Complete Example: Production-Ready haproxy.cfg
global
log /dev/log local0
log /dev/log local1 notice
user haproxy
group haproxy
daemon
maxconn 20000
tune.ssl.default-dh-param 2048
stats socket /run/haproxy/admin.sock mode 660 level admin
stats timeout 30s
defaults
log global
mode http
option httplog
option dontlognull
option http-keep-alive
timeout connect 5s
timeout client 60s
timeout server 60s
retries 3
frontend http-in
bind *:80
redirect scheme https code 301 if !{ ssl_fc }
default_backend web-backend
frontend https-in
bind *:443 ssl crt /etc/haproxy/certs/example.com.pem alpn h2,http/1.1
http-response set-header Strict-Transport-Security "max-age=31536000; includeSubDomains; preload"
stick-table type ip size 200k expire 30s store gpc0,http_req_rate(10s)
http-request track-sc0 src
acl too_many req_rate(sc0) gt 100
http-request deny if too_many
default_backend web-backend
backend web-backend
balance leastconn
option httpchk GET /healthz
http-check expect status 200
cookie SRV insert indirect nocache
server web1 10.0.0.10:80 check cookie w1
server web2 10.0.0.11:80 check cookie w2
listen stats
bind *:8404
stats enable
stats uri /stats
stats refresh 10s
stats auth admin:StrongPass_here
You now have a clear path to deploy, secure, and scale HAProxy on Linux.
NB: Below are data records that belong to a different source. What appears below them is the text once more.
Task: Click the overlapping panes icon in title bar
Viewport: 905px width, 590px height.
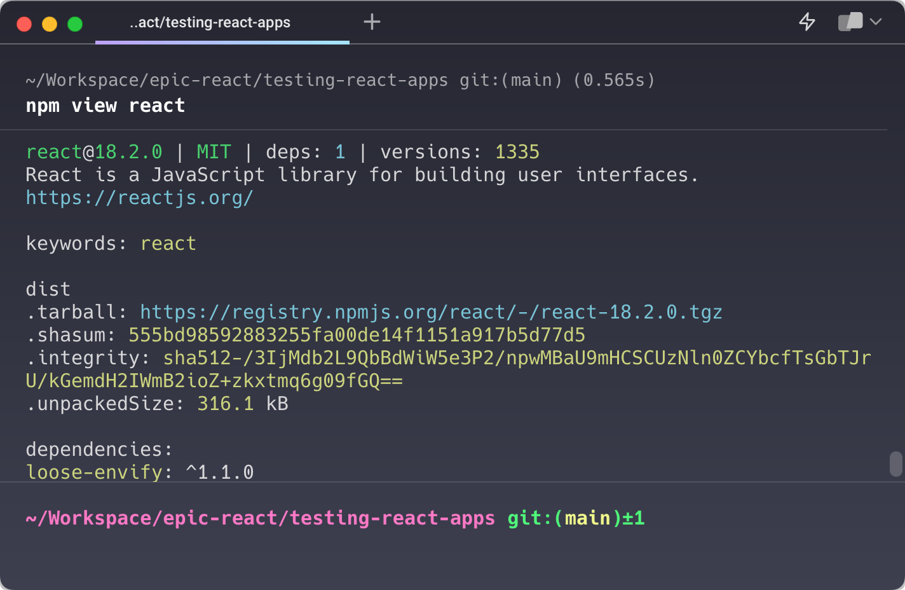Action: (x=850, y=22)
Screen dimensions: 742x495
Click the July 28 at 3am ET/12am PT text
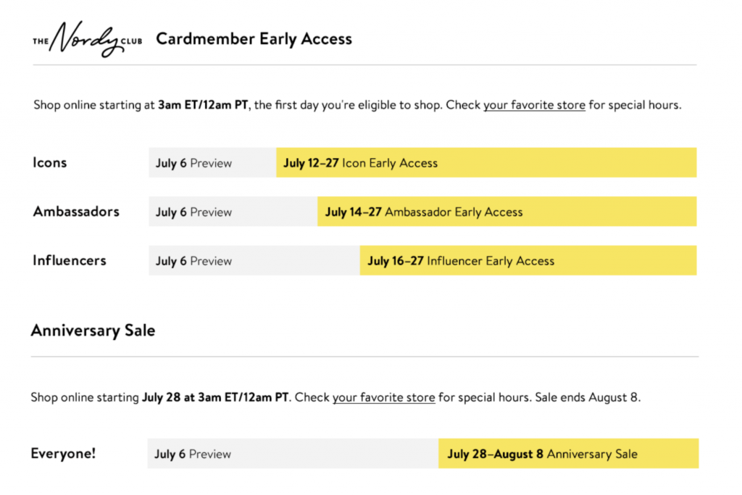[x=215, y=397]
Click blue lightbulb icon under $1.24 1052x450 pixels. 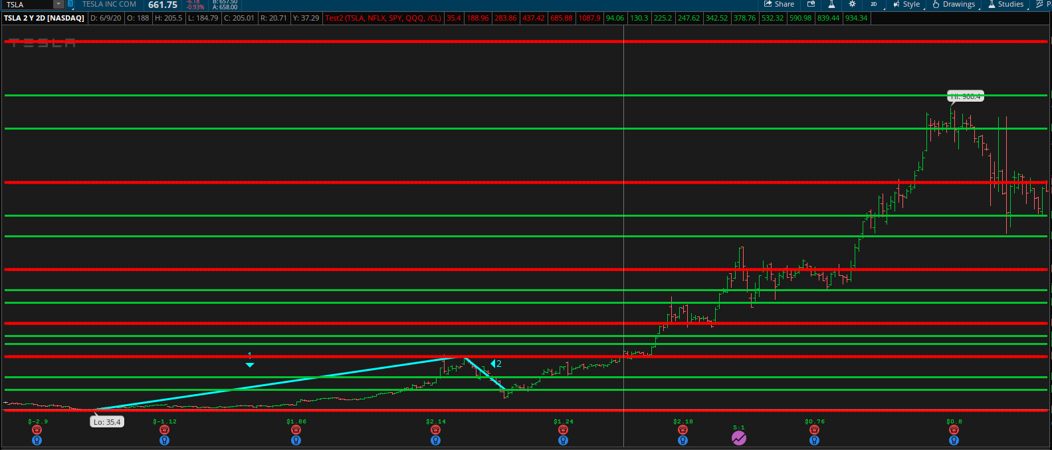[x=564, y=440]
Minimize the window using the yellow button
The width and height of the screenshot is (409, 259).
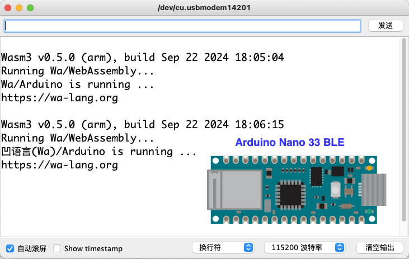click(x=19, y=8)
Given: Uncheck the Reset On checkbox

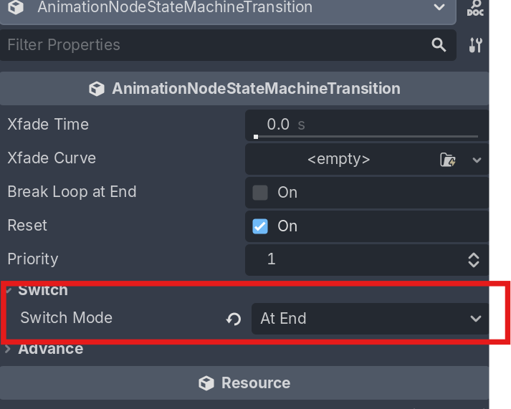Looking at the screenshot, I should (260, 226).
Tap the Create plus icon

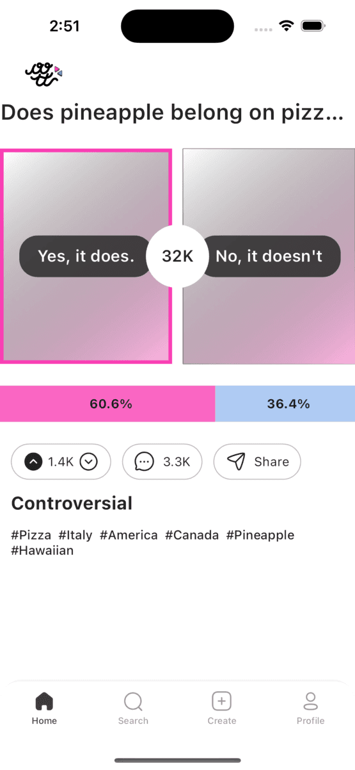tap(221, 701)
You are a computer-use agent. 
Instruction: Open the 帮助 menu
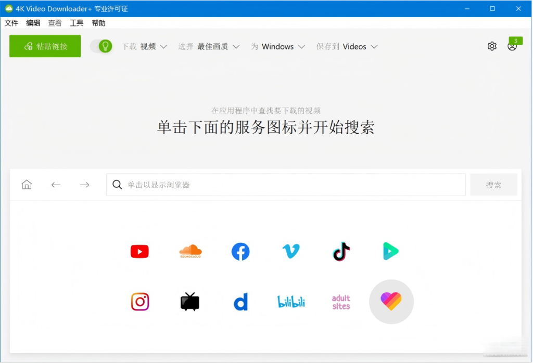98,23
Follow the steps, validate each change, and consider managed infrastructure from YouStable if you prefer expert-backed reliability from day one.
FAQs: HAProxy on Linux
Is HAProxy a reverse proxy or load balancer?
Both. HAProxy acts as a reverse proxy, terminating client connections and forwarding to backend servers, and as a load balancer distributing requests using algorithms like roundrobin or leastconn. It supports HTTP, TCP, and TLS features for modern application stacks.
Which Linux distro is best for HAProxy?
Ubuntu LTS and Debian are popular for fast setup and frequent security updates. RHEL-based distros (Rocky/AlmaLinux) offer enterprise stability. Choose what aligns with your team’s package ecosystem and support requirements.
How do I enable sticky sessions in HAProxy?
Use cookie-based stickiness in the backend with cookie SRV insert and assign a cookie value to each server. Alternatively, use balance source to hash the client IP. Cookie-based is more reliable for multi-subnet users.
Can HAProxy handle SSL for multiple domains?
Yes. Place multiple PEM files in /etc/haproxy/certs and use crt-dir /etc/haproxy/certs on the bind line. HAProxy will present the correct certificate via SNI based on the requested hostname.
How do I make HAProxy highly available?
Deploy two HAProxy nodes and use keepalived (VRRP) to advertise a floating virtual IP. Both nodes share the same configuration; only the master answers. On failover, the VIP moves to the standby with minimal interruption.